Black Friday and Cyber Monday stand out as some of the busiest retail days each year, and nestled between them is Small Business Saturday. Established in 2010 by American Express, Small Business Saturday is dedicated to celebrating the small businesses supporting their communities across the United States.
Here in Downtown Fort Wayne, Small Business Saturday has evolved into a distinct local event called Holly Shopping.
Trolleys transport shoppers throughout Downtown, making stops near local retailers and restaurants, that offer special deals and holiday cheer to all who stop by. As an informal kickoff to the holiday season, Holly Shopping encourages people to explore Downtown’s retail offerings while backing the local entrepreneurs integral to the city’s vibrant landscape.

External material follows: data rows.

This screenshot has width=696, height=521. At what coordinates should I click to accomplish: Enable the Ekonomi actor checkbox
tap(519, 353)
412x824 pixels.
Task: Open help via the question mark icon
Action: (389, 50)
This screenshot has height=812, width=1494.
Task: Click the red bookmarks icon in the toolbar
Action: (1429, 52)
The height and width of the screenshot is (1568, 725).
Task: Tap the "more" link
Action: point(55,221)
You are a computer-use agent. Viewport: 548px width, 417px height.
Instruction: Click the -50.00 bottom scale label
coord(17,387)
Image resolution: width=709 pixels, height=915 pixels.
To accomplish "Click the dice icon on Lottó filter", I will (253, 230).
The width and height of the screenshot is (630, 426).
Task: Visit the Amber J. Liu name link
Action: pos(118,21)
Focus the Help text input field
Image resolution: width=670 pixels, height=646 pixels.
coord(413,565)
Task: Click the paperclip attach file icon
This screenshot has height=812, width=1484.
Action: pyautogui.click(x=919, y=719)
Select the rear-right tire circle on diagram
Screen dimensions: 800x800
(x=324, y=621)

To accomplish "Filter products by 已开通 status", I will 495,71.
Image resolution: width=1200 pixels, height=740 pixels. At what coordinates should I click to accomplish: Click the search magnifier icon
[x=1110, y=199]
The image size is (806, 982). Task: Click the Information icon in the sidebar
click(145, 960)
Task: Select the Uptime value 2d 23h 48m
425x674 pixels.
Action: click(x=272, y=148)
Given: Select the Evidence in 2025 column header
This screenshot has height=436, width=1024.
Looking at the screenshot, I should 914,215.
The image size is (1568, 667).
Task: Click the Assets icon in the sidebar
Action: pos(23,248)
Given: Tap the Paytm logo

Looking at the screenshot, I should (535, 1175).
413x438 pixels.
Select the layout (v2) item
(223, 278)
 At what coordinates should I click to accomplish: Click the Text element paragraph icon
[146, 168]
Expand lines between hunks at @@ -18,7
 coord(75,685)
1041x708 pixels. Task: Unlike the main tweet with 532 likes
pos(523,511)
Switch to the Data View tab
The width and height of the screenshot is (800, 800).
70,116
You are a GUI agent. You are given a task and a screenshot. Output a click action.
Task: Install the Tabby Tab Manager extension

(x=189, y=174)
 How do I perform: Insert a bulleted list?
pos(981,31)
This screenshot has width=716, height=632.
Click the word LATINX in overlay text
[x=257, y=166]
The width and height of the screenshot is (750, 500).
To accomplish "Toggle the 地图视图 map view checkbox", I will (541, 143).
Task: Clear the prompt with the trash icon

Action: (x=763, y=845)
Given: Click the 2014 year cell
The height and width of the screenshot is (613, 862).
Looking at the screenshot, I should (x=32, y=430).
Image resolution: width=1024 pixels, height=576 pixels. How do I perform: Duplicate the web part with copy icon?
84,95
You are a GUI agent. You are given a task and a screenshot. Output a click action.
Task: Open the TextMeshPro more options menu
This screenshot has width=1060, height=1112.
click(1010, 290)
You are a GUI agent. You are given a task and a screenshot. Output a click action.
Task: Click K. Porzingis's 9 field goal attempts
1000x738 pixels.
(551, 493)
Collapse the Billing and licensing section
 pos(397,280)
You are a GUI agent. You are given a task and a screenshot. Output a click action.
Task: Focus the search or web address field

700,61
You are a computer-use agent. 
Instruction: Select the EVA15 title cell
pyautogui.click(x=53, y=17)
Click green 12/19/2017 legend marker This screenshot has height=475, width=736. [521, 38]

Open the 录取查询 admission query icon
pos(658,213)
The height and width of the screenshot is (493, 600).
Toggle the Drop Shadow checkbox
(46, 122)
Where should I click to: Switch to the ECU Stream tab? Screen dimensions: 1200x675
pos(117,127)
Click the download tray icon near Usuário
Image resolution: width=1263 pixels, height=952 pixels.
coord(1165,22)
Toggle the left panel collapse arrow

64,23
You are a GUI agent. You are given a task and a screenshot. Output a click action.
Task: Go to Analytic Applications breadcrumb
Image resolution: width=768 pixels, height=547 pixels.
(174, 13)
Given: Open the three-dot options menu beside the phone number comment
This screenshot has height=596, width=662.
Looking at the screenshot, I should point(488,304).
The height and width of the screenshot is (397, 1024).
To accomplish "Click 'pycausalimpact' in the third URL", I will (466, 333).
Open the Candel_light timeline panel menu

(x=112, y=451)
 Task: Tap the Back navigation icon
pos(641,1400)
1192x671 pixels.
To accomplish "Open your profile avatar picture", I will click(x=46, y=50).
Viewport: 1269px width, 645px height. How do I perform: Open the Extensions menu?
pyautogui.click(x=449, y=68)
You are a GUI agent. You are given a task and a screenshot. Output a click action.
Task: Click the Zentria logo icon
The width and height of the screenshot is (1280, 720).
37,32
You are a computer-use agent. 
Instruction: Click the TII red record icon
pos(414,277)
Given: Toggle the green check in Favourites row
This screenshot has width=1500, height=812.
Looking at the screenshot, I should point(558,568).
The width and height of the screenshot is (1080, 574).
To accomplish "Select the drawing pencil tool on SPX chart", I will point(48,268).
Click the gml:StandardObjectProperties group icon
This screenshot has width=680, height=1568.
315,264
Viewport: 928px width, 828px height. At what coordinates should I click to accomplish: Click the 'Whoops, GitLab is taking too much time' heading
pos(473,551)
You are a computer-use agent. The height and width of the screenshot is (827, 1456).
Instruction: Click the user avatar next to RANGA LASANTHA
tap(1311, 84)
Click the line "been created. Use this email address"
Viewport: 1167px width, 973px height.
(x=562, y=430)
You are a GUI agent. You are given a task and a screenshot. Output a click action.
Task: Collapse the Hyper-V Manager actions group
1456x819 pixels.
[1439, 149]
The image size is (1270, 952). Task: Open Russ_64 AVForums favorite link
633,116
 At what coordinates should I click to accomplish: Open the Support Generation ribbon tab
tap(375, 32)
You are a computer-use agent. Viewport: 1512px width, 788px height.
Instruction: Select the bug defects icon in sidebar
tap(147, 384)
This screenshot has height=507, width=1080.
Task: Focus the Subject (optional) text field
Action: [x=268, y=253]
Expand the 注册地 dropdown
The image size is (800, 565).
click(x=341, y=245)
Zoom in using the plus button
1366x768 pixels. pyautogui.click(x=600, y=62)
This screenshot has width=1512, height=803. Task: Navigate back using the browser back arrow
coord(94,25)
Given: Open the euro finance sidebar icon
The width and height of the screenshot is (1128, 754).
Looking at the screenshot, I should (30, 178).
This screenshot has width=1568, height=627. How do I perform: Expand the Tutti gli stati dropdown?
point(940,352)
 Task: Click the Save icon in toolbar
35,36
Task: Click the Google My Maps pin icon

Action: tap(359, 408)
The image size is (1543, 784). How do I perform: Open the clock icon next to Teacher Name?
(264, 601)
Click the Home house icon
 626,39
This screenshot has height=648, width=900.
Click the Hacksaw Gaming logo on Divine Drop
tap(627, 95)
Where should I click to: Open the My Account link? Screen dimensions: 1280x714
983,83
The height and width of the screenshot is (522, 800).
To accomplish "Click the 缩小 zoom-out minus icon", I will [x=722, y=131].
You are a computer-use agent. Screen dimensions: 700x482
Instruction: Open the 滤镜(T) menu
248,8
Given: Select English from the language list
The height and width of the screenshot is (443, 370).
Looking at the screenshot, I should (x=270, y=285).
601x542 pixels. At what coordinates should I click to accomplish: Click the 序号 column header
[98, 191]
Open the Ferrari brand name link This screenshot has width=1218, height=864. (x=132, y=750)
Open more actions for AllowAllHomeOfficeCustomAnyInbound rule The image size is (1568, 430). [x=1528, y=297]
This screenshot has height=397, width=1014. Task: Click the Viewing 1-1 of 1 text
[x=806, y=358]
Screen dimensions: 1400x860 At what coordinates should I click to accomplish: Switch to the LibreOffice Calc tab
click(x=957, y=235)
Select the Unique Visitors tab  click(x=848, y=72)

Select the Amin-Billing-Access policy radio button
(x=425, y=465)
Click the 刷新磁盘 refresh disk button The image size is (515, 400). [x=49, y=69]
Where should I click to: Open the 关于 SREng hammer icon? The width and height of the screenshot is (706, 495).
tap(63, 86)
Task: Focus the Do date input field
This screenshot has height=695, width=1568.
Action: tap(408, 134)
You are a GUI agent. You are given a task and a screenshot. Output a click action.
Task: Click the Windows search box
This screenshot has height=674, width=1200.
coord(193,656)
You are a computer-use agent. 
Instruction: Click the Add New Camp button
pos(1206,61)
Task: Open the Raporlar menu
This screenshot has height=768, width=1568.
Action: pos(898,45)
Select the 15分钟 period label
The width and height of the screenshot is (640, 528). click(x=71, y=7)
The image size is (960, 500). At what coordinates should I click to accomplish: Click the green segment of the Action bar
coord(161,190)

To further support the goal of keeping it local, Downtown Fort Wayne launched a community-based gift card this year. The Downtown Fort Wayne Gift Card can be used at one of the participating 37 retailers located in the 99 blocks of Downtown. Both digital and physical gift cards are available.
As a consumer, there are benefits to shopping locally. Small businesses recirculate more money into local economies than national chains do. When you spend your money at local businesses, you contribute to a cycle that reinvests in the local economy, helping create more jobs within the community. Local businesses are also more likely to give back to the community and are more likely to have a higher commitment to remaining in their towns, whereas larger, chain corporations have less of a commitment to individual cities and towns.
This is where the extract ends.